Изменить размер шрифта - +

– Пусть еще принесут вина, – попросила Рита.

Аня не возражала. Через пару минут все тот же охранник принес бутылку, поставил ее на стол – и удалился.

– А помнишь, как мы на курорте пили грог? – спросила у подружки Рита.

– Да. В первый же вечер.

– Я тогда накаталась… «Накаталась», ха-ха… Нападалась! Впервые на лыжи встала. Там инструктор был еще такой… Бестолковый… Вечером пришла в бар. Скучища! Я – одна… Никогда больше не буду ездить за границу одна! Хорошо, что ты в баре оказалась в тот вечер…

– Да, когда ты ко мне подошла…

– А помнишь того очкарика-немца, который к нам подсел?

Обе засмеялись, одновременно вспомнив.

– Он нас грог учил пить, – смеясь, пояснила Китайгородцеву Рита. – А мы его – русскую водку. Ну, и как ты думаешь, кто из нас троих в конце концов якобы по старинному русскому обычаю лезгинку танцевал?

– Немец, – сказал прозорливый Анатолий.

Раздался общий смех.

– Ага, но он лезгинку на столе танцевал, – добавила Рита. – Бармен, видя это, вообще был в предобморочном состоянии.

 

Уже за полночь, когда Аня засобиралась к себе, пошел снег. Крупные хлопья сыпались с неба в полной тишине. Единственный фонарь у входа освещал разбитую накануне машину Аниного родственника. Снег уже присыпал место повреждения, и смотрелась машина очень даже ничего.

– Как нелепо все получилось, – вздохнула Аня, печалясь о случившемся происшествии. – Завтра Андрей Ильич обещал все исправить.

– Он разбирается в машинах? – заинтересовался Анатолий.

– В машинах разбирается автомеханик. У нас тут гараж, – махнула рукой куда-то за деревья. – Андрей Ильич сказал, что за день все поправят.
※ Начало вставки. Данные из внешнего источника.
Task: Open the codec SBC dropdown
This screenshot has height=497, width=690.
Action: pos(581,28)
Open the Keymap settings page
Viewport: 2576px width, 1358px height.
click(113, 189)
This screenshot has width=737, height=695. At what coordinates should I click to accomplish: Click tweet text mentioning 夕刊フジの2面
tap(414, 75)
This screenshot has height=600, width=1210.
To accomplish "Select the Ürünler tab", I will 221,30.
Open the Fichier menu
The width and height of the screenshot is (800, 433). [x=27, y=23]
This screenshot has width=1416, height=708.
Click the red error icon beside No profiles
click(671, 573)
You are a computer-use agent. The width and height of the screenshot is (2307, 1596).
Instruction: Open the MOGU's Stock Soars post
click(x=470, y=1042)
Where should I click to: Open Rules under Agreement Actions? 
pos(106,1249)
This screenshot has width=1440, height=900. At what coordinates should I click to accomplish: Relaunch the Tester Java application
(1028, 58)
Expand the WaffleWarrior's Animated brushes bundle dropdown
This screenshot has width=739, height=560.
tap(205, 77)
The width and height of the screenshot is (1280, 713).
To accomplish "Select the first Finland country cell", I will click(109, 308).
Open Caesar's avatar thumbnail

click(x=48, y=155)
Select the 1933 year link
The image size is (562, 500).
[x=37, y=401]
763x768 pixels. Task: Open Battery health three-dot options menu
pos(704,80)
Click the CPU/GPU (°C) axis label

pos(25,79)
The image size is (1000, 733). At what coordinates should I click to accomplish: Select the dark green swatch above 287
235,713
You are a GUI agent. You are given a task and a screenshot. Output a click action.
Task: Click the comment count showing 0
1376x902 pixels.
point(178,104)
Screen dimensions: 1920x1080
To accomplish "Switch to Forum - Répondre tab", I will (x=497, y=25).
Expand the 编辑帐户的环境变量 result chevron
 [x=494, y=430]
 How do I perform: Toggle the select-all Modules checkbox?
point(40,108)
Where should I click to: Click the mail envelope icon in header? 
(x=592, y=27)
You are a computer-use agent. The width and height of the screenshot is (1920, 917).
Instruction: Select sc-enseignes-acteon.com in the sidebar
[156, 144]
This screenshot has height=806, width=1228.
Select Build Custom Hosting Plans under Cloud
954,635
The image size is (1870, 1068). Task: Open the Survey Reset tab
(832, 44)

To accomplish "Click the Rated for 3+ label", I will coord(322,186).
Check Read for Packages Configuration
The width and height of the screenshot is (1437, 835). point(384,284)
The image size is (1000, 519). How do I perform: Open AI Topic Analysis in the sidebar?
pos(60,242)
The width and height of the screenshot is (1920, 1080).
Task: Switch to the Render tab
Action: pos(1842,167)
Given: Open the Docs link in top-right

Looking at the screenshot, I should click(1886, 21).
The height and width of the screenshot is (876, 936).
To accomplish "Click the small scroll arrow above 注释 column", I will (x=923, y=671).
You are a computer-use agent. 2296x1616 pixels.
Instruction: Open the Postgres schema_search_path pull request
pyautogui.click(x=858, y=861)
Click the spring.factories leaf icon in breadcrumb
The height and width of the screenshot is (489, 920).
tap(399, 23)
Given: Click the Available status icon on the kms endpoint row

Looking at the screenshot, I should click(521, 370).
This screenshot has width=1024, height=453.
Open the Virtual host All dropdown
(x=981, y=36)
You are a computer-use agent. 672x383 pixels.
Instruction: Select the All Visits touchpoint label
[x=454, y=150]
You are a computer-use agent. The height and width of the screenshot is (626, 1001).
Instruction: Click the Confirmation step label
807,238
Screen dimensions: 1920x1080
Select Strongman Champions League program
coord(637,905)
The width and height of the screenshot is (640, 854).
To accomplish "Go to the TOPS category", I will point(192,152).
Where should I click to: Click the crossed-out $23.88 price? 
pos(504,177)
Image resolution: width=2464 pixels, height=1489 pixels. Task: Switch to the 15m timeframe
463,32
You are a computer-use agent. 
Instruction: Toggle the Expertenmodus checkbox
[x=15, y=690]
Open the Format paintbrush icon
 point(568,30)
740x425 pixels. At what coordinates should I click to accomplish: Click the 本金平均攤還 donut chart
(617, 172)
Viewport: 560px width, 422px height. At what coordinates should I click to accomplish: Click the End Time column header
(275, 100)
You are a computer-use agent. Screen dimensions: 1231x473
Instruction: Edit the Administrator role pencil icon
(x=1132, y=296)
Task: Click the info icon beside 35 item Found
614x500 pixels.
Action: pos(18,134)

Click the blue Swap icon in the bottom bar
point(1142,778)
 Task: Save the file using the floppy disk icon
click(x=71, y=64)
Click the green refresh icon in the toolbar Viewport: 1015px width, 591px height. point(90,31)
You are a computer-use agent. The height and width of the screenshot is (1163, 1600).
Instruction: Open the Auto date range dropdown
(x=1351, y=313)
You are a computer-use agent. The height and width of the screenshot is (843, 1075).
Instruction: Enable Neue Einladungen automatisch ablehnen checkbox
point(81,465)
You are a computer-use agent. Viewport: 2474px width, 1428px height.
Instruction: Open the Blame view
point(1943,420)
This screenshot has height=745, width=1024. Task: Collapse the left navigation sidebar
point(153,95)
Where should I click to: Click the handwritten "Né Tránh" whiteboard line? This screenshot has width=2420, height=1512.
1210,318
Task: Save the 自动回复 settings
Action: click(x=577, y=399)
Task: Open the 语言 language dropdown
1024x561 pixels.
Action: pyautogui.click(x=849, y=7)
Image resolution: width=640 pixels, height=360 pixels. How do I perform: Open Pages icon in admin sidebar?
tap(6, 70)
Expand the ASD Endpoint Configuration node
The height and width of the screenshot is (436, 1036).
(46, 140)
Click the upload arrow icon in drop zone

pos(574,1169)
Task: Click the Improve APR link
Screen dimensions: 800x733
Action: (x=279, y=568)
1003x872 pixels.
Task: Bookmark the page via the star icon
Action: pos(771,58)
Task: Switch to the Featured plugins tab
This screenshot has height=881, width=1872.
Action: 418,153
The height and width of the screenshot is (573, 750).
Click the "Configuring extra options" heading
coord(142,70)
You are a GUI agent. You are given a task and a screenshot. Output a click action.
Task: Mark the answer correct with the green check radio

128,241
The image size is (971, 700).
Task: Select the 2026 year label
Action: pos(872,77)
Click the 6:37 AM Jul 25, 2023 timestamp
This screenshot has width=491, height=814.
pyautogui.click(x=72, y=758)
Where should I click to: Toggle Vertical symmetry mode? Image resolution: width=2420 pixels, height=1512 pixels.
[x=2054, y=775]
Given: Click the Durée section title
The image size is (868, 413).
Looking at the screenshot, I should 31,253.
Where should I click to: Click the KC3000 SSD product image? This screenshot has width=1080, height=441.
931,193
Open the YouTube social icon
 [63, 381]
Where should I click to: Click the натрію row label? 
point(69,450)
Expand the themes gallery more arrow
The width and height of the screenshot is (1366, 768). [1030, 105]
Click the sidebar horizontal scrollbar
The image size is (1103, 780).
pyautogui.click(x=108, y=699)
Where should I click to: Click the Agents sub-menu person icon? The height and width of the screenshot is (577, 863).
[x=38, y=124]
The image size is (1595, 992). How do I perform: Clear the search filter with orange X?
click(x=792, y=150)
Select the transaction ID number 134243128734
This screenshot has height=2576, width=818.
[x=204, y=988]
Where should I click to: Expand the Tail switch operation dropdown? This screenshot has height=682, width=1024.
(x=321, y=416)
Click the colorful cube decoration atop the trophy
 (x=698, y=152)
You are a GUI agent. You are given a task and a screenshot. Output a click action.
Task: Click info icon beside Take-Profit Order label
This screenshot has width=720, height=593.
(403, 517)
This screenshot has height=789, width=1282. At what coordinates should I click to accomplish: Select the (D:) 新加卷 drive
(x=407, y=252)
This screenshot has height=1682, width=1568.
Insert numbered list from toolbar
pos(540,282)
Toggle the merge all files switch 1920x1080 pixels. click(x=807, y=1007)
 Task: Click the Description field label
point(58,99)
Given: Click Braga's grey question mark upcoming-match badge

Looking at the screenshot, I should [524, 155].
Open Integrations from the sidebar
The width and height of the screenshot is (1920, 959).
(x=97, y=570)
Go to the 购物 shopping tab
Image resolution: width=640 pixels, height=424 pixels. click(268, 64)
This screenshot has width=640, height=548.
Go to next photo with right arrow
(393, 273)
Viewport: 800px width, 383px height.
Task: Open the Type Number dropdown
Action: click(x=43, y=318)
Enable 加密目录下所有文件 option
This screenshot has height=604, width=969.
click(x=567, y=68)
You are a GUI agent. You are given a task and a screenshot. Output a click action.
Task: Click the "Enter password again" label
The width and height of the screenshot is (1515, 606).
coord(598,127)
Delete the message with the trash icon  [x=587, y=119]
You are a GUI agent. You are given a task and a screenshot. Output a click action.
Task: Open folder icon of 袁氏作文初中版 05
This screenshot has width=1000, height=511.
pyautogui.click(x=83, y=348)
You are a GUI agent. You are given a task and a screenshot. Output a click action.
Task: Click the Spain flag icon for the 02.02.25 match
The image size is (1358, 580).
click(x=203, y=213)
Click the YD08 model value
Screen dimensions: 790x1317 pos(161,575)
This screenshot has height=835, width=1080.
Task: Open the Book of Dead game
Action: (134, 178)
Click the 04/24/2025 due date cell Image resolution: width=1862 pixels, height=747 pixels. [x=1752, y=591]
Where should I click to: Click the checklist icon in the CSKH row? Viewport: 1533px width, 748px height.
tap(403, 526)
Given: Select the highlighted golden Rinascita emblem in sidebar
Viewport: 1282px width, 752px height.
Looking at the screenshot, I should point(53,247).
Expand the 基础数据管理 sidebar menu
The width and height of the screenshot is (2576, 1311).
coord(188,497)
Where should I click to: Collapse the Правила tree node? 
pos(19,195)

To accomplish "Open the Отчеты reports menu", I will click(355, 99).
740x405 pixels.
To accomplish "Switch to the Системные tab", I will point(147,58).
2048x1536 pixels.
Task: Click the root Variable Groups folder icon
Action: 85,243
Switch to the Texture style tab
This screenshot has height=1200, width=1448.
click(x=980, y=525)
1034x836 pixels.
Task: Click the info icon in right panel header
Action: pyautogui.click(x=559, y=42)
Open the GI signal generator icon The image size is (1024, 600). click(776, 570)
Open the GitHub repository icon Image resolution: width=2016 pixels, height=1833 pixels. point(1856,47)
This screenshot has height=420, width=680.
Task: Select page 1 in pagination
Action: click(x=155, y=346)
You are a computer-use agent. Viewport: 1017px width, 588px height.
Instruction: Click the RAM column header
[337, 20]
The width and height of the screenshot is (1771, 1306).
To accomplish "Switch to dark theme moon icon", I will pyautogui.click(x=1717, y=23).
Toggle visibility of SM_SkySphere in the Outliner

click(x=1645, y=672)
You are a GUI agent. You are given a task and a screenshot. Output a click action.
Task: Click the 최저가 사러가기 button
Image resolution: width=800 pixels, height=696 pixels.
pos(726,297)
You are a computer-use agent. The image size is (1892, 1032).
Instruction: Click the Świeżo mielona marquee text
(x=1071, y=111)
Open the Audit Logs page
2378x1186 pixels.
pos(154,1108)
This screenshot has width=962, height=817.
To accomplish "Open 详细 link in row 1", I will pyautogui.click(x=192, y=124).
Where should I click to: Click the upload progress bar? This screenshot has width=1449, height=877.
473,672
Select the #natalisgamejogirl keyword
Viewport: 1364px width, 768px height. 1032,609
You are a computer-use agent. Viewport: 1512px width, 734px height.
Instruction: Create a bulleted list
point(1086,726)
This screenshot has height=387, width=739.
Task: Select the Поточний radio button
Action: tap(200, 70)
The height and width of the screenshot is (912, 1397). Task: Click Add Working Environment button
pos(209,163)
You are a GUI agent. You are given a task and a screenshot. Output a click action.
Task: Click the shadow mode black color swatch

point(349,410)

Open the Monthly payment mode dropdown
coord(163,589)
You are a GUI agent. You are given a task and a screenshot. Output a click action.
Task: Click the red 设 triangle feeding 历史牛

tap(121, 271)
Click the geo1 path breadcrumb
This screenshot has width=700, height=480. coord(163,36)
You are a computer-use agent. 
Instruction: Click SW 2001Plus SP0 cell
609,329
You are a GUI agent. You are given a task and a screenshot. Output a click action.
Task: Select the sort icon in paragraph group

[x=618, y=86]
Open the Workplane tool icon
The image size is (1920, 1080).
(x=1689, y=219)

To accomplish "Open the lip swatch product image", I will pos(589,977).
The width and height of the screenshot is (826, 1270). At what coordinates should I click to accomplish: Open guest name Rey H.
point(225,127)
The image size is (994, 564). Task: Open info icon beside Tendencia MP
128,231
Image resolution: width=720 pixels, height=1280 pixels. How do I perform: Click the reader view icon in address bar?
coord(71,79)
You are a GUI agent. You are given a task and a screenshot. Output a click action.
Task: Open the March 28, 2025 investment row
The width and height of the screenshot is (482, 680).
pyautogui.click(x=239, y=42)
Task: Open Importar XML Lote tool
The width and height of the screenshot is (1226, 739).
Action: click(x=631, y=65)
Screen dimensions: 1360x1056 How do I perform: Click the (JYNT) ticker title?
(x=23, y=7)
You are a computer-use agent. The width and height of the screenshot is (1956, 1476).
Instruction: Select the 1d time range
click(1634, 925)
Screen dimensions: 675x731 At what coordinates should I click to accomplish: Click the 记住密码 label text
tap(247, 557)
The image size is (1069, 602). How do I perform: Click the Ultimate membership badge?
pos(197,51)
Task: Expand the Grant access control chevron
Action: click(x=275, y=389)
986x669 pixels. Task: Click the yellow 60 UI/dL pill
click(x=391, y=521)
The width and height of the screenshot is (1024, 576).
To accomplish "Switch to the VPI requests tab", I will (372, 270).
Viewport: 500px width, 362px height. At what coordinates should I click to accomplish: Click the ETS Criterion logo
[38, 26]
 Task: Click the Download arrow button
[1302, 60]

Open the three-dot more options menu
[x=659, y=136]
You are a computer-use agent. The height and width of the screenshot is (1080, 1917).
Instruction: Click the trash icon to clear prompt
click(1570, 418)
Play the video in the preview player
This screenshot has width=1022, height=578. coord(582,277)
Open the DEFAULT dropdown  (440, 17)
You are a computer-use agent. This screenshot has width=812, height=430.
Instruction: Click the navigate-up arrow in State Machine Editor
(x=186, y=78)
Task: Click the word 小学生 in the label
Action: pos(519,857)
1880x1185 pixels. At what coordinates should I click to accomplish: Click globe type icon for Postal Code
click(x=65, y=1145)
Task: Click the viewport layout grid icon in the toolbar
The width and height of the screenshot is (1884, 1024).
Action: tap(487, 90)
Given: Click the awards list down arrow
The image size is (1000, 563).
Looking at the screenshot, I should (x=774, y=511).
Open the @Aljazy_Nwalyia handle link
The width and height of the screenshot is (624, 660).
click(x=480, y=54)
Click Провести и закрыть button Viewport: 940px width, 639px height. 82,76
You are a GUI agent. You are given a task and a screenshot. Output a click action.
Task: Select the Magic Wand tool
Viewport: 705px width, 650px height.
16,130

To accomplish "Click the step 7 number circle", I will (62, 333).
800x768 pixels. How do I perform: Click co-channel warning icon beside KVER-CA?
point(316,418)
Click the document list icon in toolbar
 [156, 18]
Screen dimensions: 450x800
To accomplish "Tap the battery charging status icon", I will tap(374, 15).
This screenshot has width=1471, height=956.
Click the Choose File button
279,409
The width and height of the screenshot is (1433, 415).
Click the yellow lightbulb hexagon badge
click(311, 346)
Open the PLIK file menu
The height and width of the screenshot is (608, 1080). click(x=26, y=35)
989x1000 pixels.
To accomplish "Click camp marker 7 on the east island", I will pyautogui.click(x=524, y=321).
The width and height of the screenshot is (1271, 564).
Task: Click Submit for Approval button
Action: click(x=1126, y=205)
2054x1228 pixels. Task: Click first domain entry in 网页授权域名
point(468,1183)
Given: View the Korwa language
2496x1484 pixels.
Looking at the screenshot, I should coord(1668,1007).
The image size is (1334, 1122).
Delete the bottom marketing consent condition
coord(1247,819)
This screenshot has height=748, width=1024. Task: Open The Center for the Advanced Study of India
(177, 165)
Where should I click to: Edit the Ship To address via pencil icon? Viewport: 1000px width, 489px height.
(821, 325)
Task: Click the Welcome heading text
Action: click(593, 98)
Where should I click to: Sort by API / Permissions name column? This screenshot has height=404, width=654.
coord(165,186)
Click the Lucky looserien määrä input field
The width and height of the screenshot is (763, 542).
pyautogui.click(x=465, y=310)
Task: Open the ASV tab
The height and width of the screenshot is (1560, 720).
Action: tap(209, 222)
Неширокая дорожка, ведущая к хозяйскому особняку, была очищена от снега, – но завтра тому, кто счищает снег, придется снова тут поработать.

– Где тут у вас охрана? – спросил у Ани Китайгородцев. – Богданов просил меня не под ходить к дому слишком близко.

– Здесь никого нет. Только в доме.

Они действительно дожгли до порога, никого не встретив.

– Спокойной ночи, – сказала Аня.

– Спокойной ночи.

Девочки расцеловались, и Аня ушла.

– Я тоже не люблю своего отца, – сказала неожиданно Рита.

Анатолий промолчал.

– Вот тебе он заплатил деньги. Ну, не тебе лично, ладно, твоей фирме, этому, как его… Как твоя фирма называется?

– «Барбакан».

– Что за слово такое мудреное?

– Мой шеф долго работал в Польше. У поляков барбакан – это такое укрепление, прикрывающее вход в крепостные ворота. Что-то вроде башни.

– Вот, мой отец заплатил деньги и нанял тебя. И точно так же он и меня нанимает. Тебя – как телохранителя, меня – как дочь.

– Я не понял, – признался Китайгородцев.

– Что тут непонятного? Он оплачивает все мои капризы, а я за это должна быть пай-девочкой, хорошей дочерью. Он мою любовь хочет купить за деньги.

– Но не получается?

– А ты мог бы к кому-то хорошо относиться за деньги?

– Я не знаю.

– А я знаю, – отрезала Рита.

«Ночь, тишина, падает призрачный снег… Выпито вино, и так саму себя жалко – прямо до слез», – Китайгородцев уловил состояние души своей спутницы и молчал, зная, что ничем он ей помочь не сможет.